Pemerintah Provinsi Kepulauan Bangka Belitung menggelar serangkaian rapat koordinasi di Pangkalpinang pada Rabu (17/6) untuk mengoptimalkan Pendapatan Asli Daerah (PAD) dan memperbaiki sistem distribusi bahan bakar minyak (BBM) bersubsidi.
Langkah ini diambil guna memperkuat ketahanan fiskal serta meningkatkan transparansi pelayanan publik demi mencegah kecemburuan sosial di masyarakat.
>>> Thomas Tuchel Protes FIFA Gara-gara Posisi Fotografer Saat Lagu Kebangsaan
Optimalisasi PAD 2026
Kepala Dinas Perindustrian dan Perdagangan Provinsi Babel, Subekti Saputra, memimpin rapat realisasi PAD di ruang kerjanya. Ia menginstruksikan seluruh bidang dan UPTD untuk memaparkan data yang akurat.
"Silakan, sampaikan realisasinya. Lalu kita diskusikan dengan baik," kata Subekti Saputra.
Data realisasi yang dihimpun dari pejabat eselon III tersebut akan diserahkan langsung kepada Gubernur Kepulauan Bangka Belitung.

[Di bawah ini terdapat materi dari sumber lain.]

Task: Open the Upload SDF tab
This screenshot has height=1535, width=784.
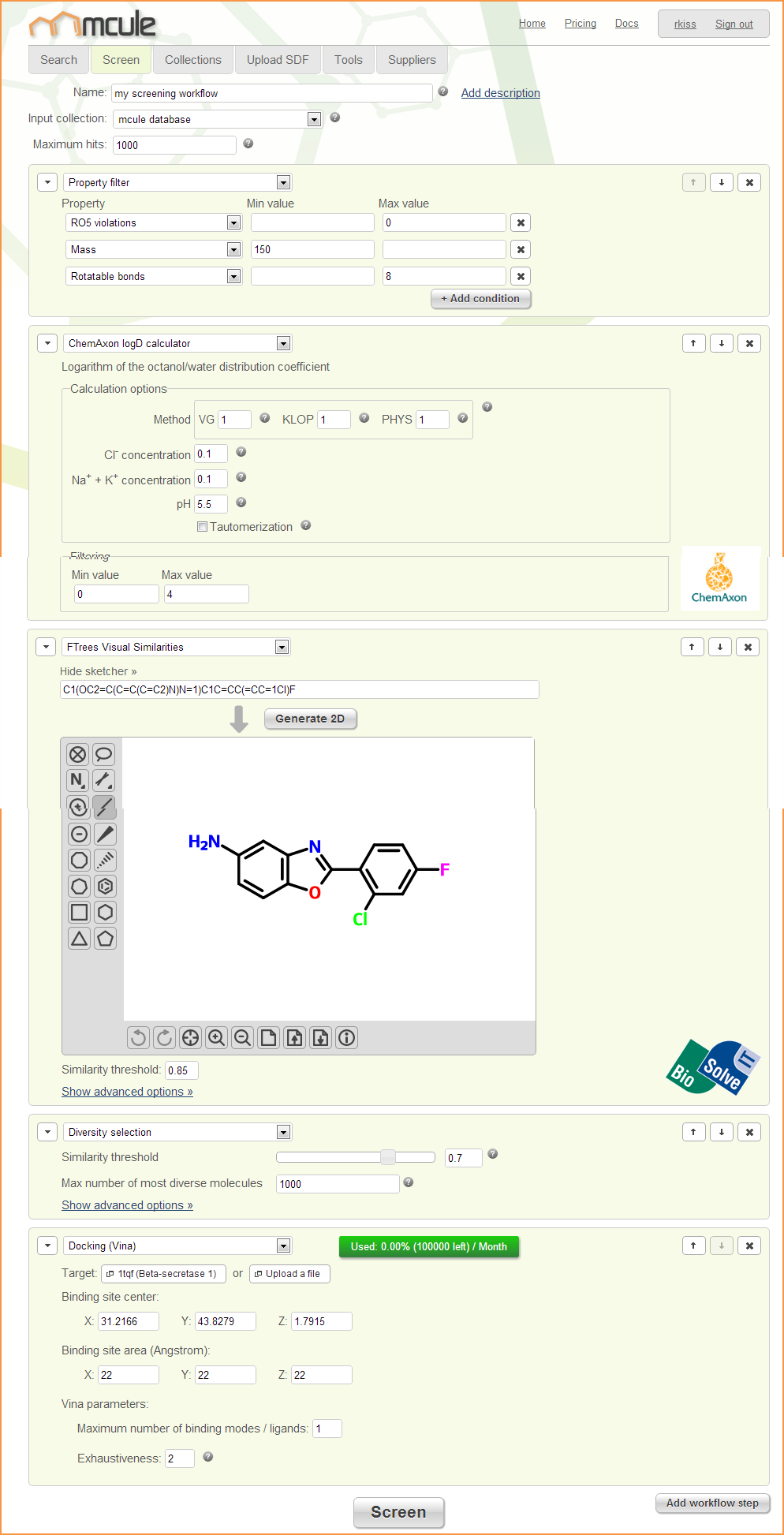Action: pos(277,60)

Pada Rabu malam, Penjabat Sekretaris Daerah Provinsi Babel, Fery Afriyanto, memimpin Rapat Koordinasi Upaya Optimalisasi PAD Tahun Anggaran 2026 di Rumah Dinas Gubernur.

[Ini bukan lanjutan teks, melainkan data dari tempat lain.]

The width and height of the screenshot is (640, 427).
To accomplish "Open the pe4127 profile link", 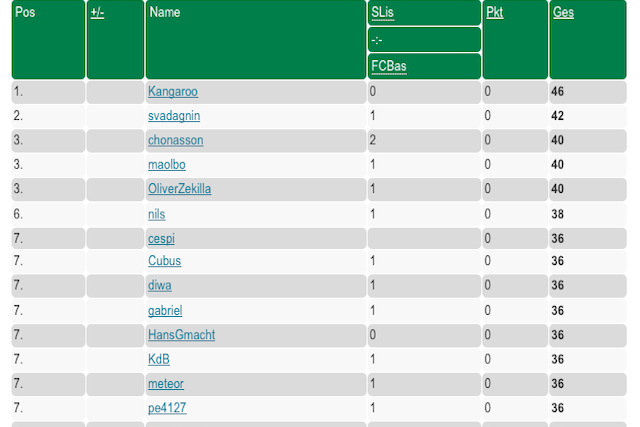I will [167, 408].
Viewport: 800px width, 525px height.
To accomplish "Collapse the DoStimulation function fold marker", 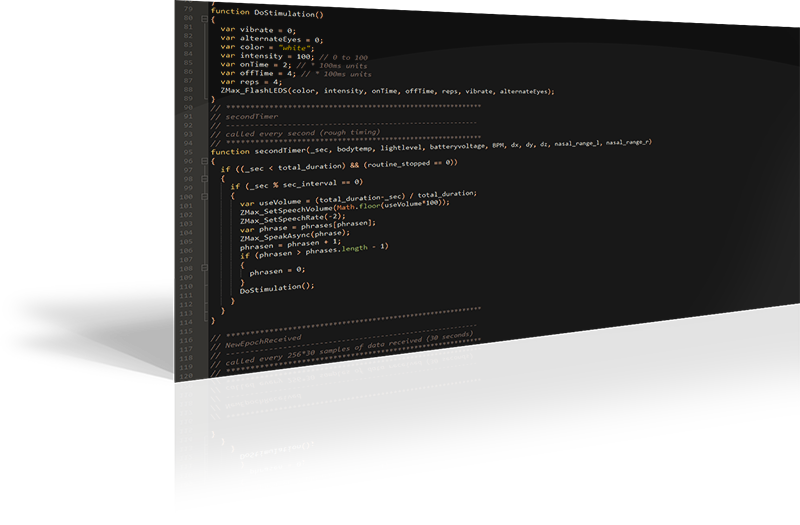I will click(x=203, y=20).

Rapat ini mengevaluasi capaian pajak paruh pertama tahun ini.
Pemprov Babel memberlakukan kebijakan pengetatan anggaran dan menunda kegiatan non-prioritas di seluruh perangkat daerah untuk mengatasi tantangan defisit keuangan.
"Pendapatan Asli Daerah merupakan salah satu pilar utama dalam mendukung kemandirian fiskal daerah.
Semakin kuat PAD yang kita miliki, semakin besar pula kemampuan pemerintah daerah dalam membiayai pembangunan, meningkatkan pelayanan publik, dan mewujudkan kesejahteraan masyarakat," tegas Fery Afriyanto.
Sebagai strategi pendongkrak pajak, pemerintah mengimbau seluruh perusahaan mitra di Babel untuk membeli bahan bakar industri dari penyalur resmi lokal.
Hal ini agar berkontribusi langsung pada Pajak Bahan Bakar Kendaraan Bermotor.
Fery Afriyanto juga memerintahkan jajaran Badan Keuangan Daerah dan UPT kabupaten/kota untuk memperkuat pengawasan lapangan serta mempercepat digitalisasi sistem pemungutan.
"Saya meminta kepada seluruh jajaran Badan Keuangan Daerah dan UPT di kabupaten/kota untuk terus meningkatkan kinerja, memperkuat koordinasi, dan melakukan pemetaan potensi PAD secara lebih akurat.
Setiap potensi yang ada harus diidentifikasi, dicatat, dan dikelola dengan baik agar dapat memberikan kontribusi nyata bagi daerah.